AI Strategy , Data science & AI , Software development Jun 22, 2026

Config as Code, MCP, and the New Infrastructure Primitives Your Engineering Team Needs to Manage AI at Scale

VECTOR Labs Team

Last updated on: Jun 23, 2026

Engineering organisations that scaled distributed device fleets in the 2010s learned a specific lesson about configuration drift: the moment a system's actual state diverges from its documented intended state, the team managing it is operating on assumption rather than evidence. That lesson was codified into infrastructure-as-code practices, GitOps workflows, and declarative configuration management tooling. The same divergence is now occurring in AI developer environments, where agent configurations, tool registries, model routing rules, and prompt scaffolding are accumulating across engineering teams without version control, without audit trails, and without any systematic mechanism for detecting when a production agent's behaviour no longer matches its original specification. The convergence of config-as-code discipline with the Model Context Protocol's emerging role as a programmable interface layer creates the conditions for addressing this directly, but only if engineering leaders make deliberate architectural decisions before the problem compounds.

Companion piece to our broader work on MCP architecture and agent design. See The MCP Stack: How Engineering Teams Should Architect AI Agents That Stay Accurate as the World Changes for a technical guide to tool and server design patterns, knowledge freshness tradeoffs, and grounding agents in authoritative data sources.

The Configuration Drift Problem Is Not New, But Its Surface Area Has Expanded

Configuration drift in device management was a tractable problem because the failure mode was visible: a server running the wrong kernel version would eventually produce a measurable fault. The configuration drift accumulating in AI agent environments is more insidious because the failure mode is behavioural rather than binary. An agent that was configured six months ago to call a specific internal API endpoint, apply a particular context window strategy, and route to a specific model version will continue operating after each of those parameters has been changed independently by different team members, none of whom updated a central record of intent. The agent does not crash. It produces outputs that are subtly wrong in ways that may not surface until a downstream system acts on them or a compliance audit traces a decision back to its source. The mechanism here is the same as in device management drift: distributed modification without centralised state reconciliation. The commercial implication is that the cost of remediation scales with the time between drift and detection, and in AI systems that time is typically measured in weeks or months rather than minutes.

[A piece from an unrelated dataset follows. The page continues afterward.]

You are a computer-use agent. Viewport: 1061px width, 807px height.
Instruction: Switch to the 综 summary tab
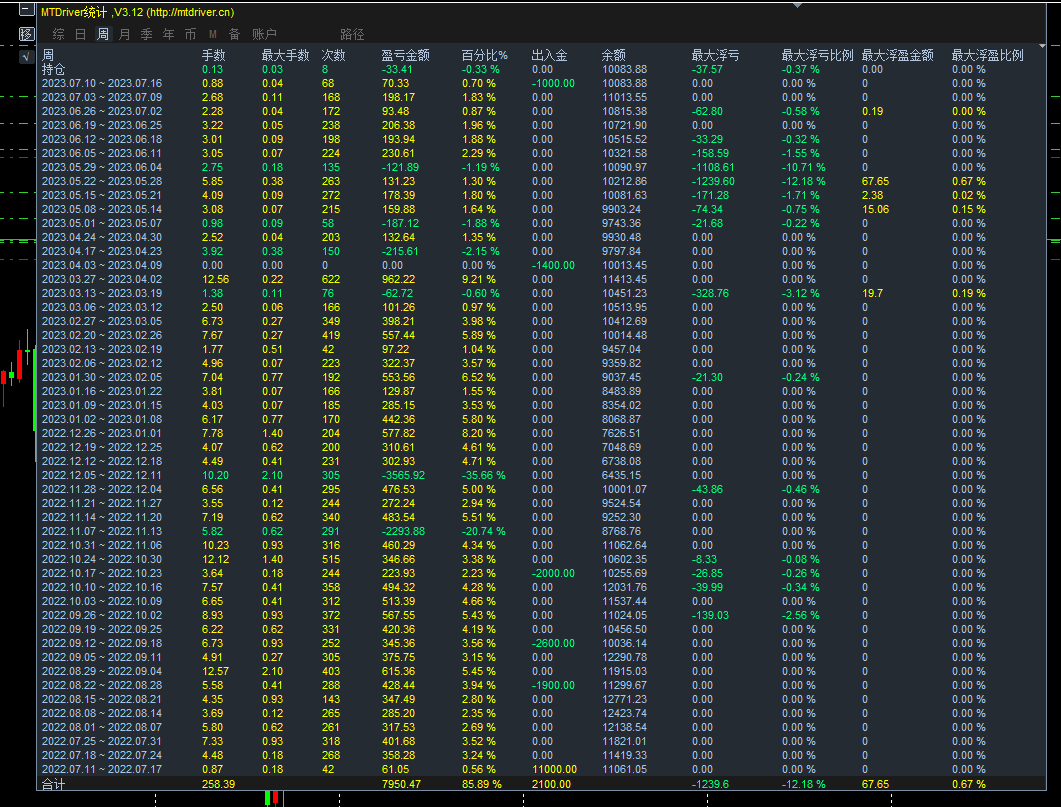click(59, 34)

What Config as Code Actually Means for AI Infrastructure

Config-as-code in traditional infrastructure means that the desired state of a system is expressed in human-readable, version-controlled files that a reconciliation engine can compare against observed state and correct. Applied to AI infrastructure, the same principle requires that every parameter governing an agent's behaviour, including its tool registry, its model selection logic, its context assembly rules, its fallback behaviour, and its output validation constraints, is expressed in a declarative format that lives in source control alongside application code. This is not primarily a tooling question. It is a discipline question about what counts as infrastructure. Most engineering teams currently treat prompt templates as product artefacts, model routing rules as application configuration, and MCP server definitions as operational notes. None of these are versioned with the rigour applied to Terraform modules or Kubernetes manifests, which means they carry none of the auditability, rollback capability, or change attribution that engineering organisations expect from production infrastructure.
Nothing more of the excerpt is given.